0

I need to extract a link from a string using regular expression in C#. I cannot use a substring method since both the letters in the string and the link may vary. This is the link with surrounding letters:

-sv"><a href="http://sv.wikipedia.org/wiki/%C3%84pple" title="

The -sv"><a href=" part must be included in the regex or it won't be specific enough. The end of the regex may be at the quotation markat the end of the link or whichever is the easiest way. I've had another suggestion aswell, however, this does not include the sv-part in the beginning and the submitter couldnt make it compile:

@"]*?HREF\s*=\s*[""']?([^'"" >]+?)[ '""]?[^>]*?>";

Now I'm turning to you guys on stackoverflow. Thanks in advance! Max

user655071
  • 31
  • 1
  • 4
  • Could you give your question a little more context. I suspect there may be other approaches to what you are *really* trying to accomplish. – Simen S Mar 11 '11 at 09:23
  • I've built the program around a regex that picks the link between sv"> – user655071 Mar 11 '11 at 09:42

3 Answers3

0

Try using HTML parser. Source code is very intuitive for learning as well.

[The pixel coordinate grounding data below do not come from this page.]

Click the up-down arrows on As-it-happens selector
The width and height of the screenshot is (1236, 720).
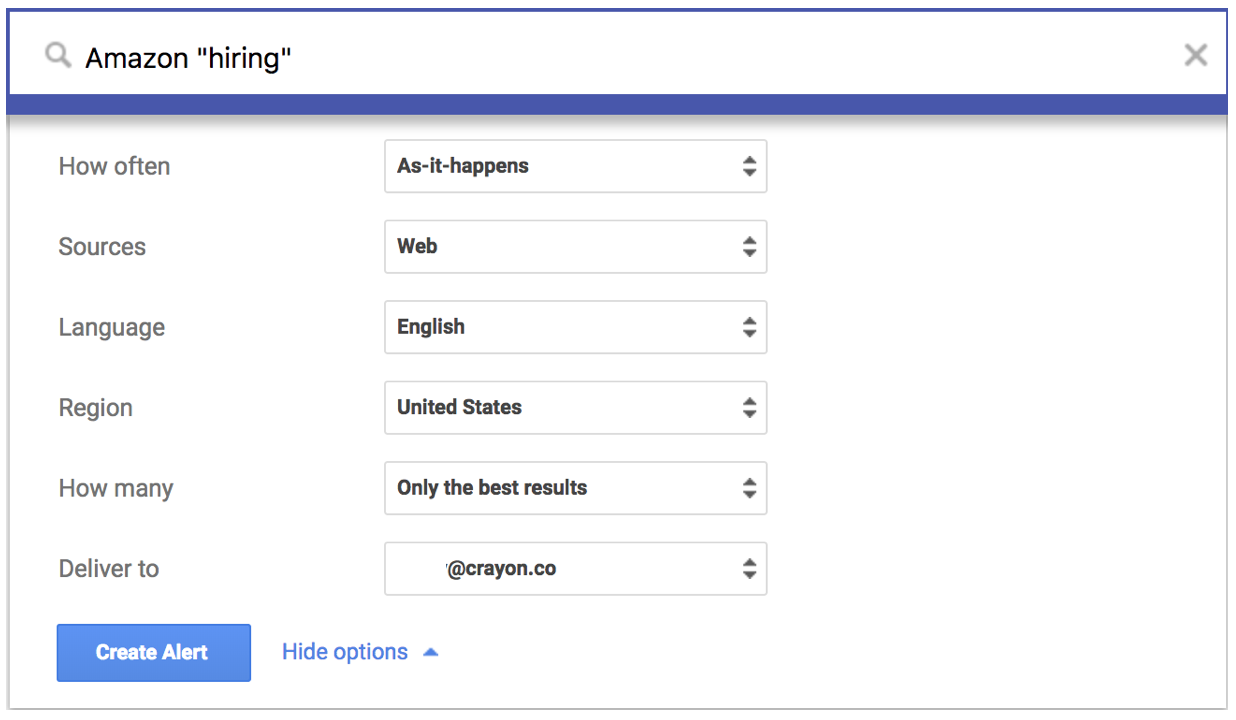(x=749, y=167)
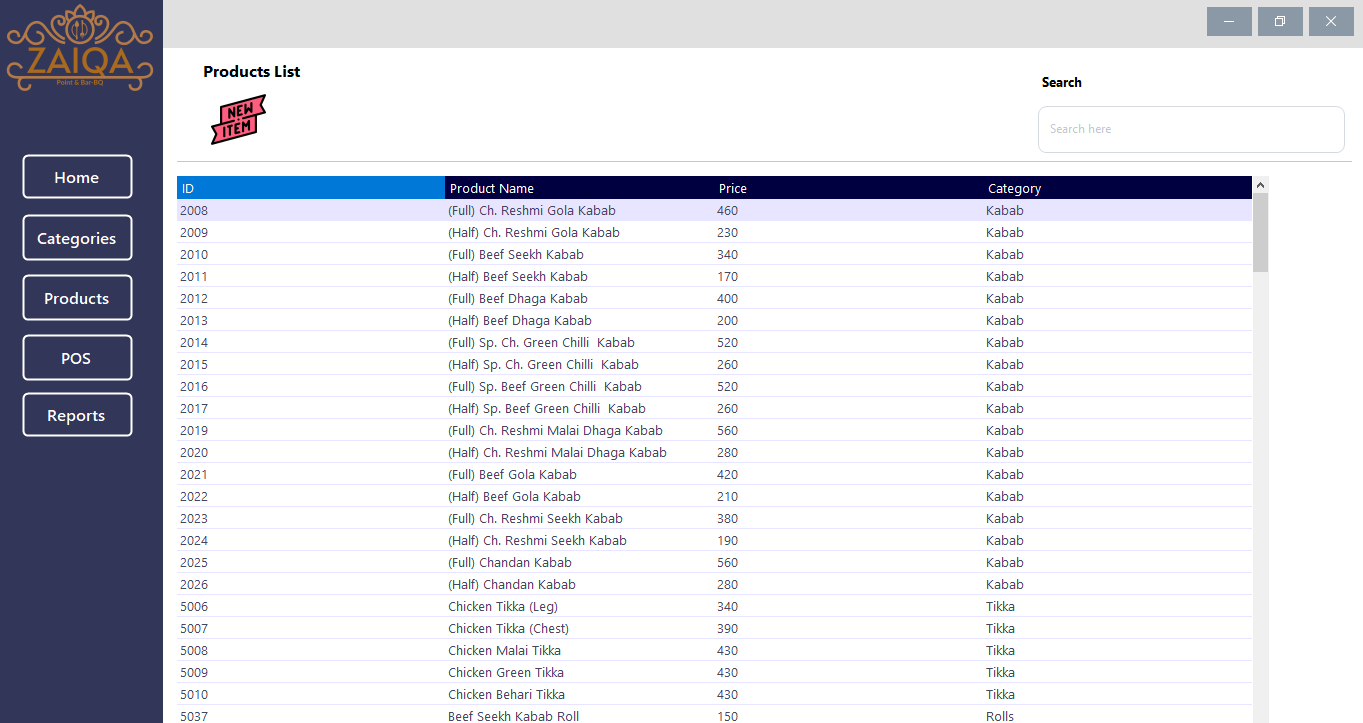Open the Reports section
Screen dimensions: 1363x723
coord(77,415)
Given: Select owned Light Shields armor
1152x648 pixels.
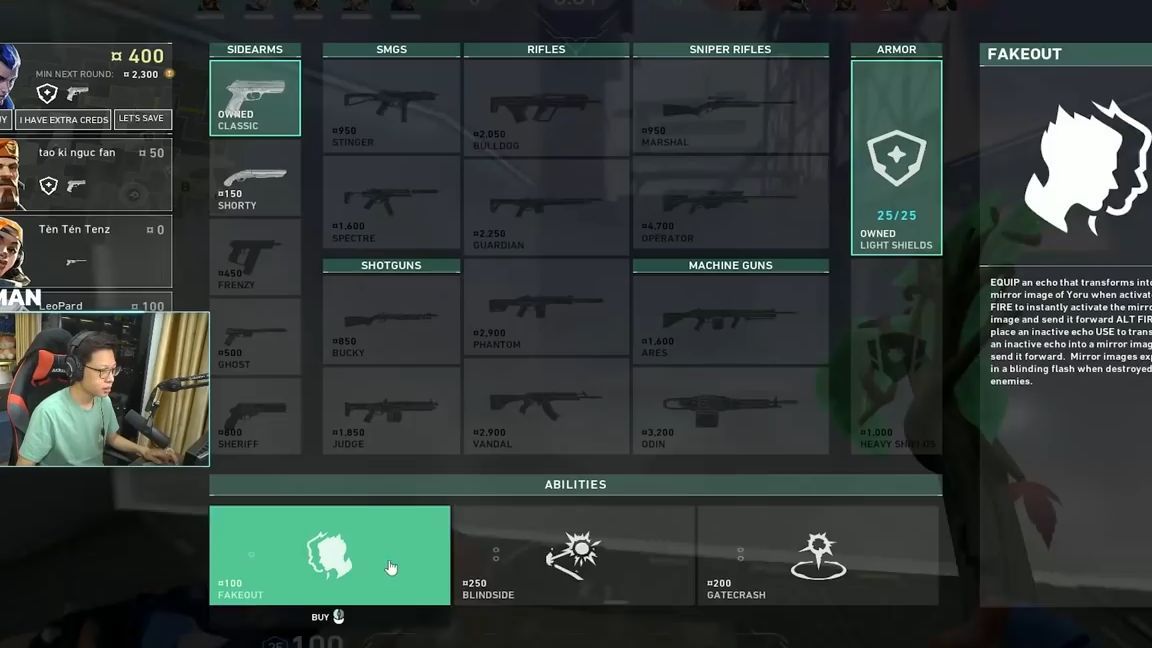Looking at the screenshot, I should click(896, 158).
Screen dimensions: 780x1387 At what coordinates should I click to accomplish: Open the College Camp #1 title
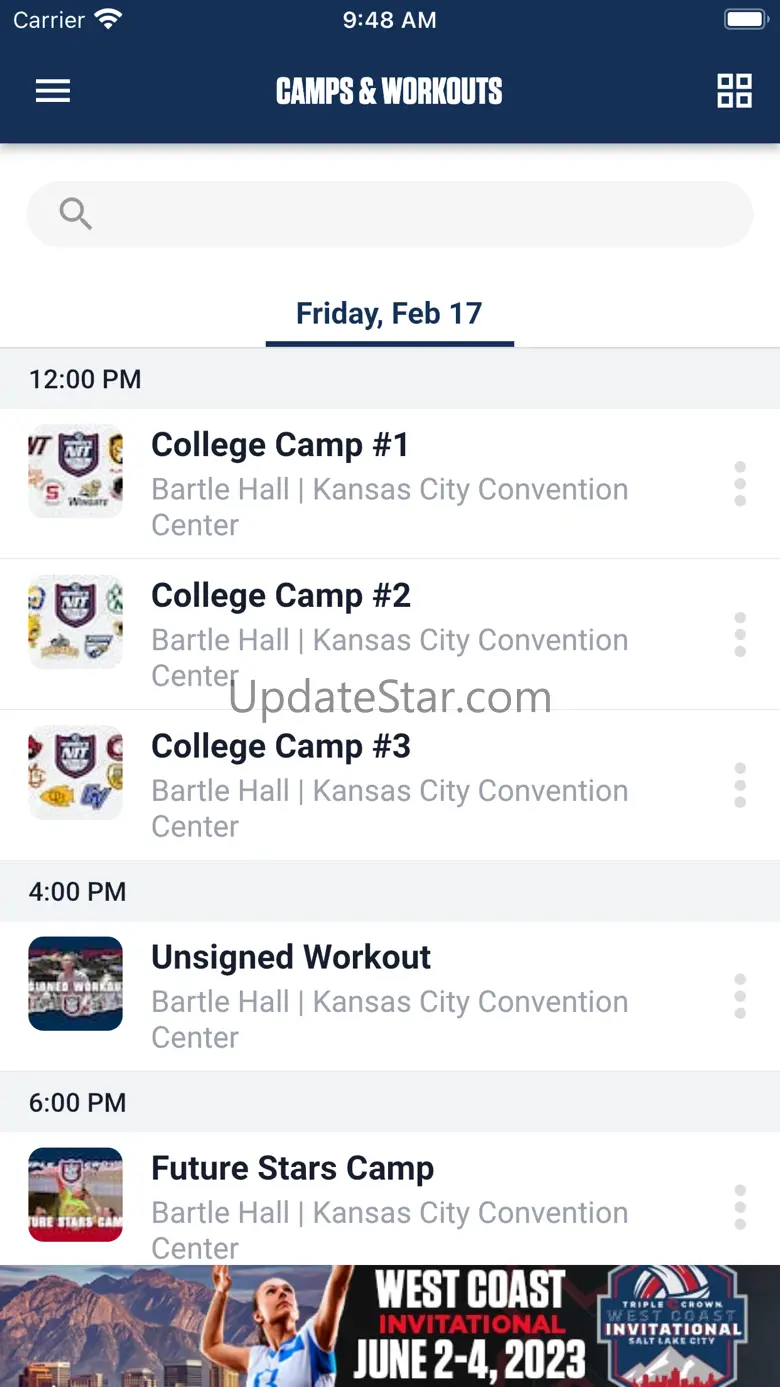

Download library, add reference to HtmlAgilityPack.dll. Get all your links with:

    List<string> listOfUrls = new List<string>();
        HtmlAgilityPack.HtmlDocument doc = new HtmlAgilityPack.HtmlDocument();
        doc.Load(@"c:\ht.html");
        HtmlNodeCollection coll = doc.DocumentNode.SelectNodes("//li[@class='interwiki-sv']");
        foreach (HtmlNode li in coll)
        {
            if (li.ChildNodes.Count < 1) continue;
            HtmlNode node = li.ChildNodes.First();
            if (null == node) continue;
            HtmlAttribute att = node.Attributes["href"];
            if (null == att) continue;
            listOfUrls.Add(att.Value);
        }
    //Now, You got your listOfUrls to process.
Typist
  • 1,464
  • 9
  • 14
  • How to install this?`Can't find any instructions. Also, are you certain that I can use the conditions starting with sv-" with this tool? – user655071 Mar 11 '11 at 10:03
  • @user: it's a library which you can refer in your code. You need to play with it in your case to get the result that you want. – Typist Mar 11 '11 at 11:35
  • Have an idea of how I should use it? All I can find is how to treat Html files and how to extract all links from a site. – user655071 Mar 11 '11 at 11:58
0

Check question: Regex to Parse Hyperlinks and Descriptions

Community
  • 1
  • 1
pirho
  • 2,972
  • 4
  • 23
  • 17
  • I'm sorry, I'm e complete newbie. I need everything typed out and ready to use or I don't know what to do x) – user655071 Mar 11 '11 at 10:01
0

Parsing stuff out of html with regex is fraught with danger. Please see this classic answer which explains this with force and humour.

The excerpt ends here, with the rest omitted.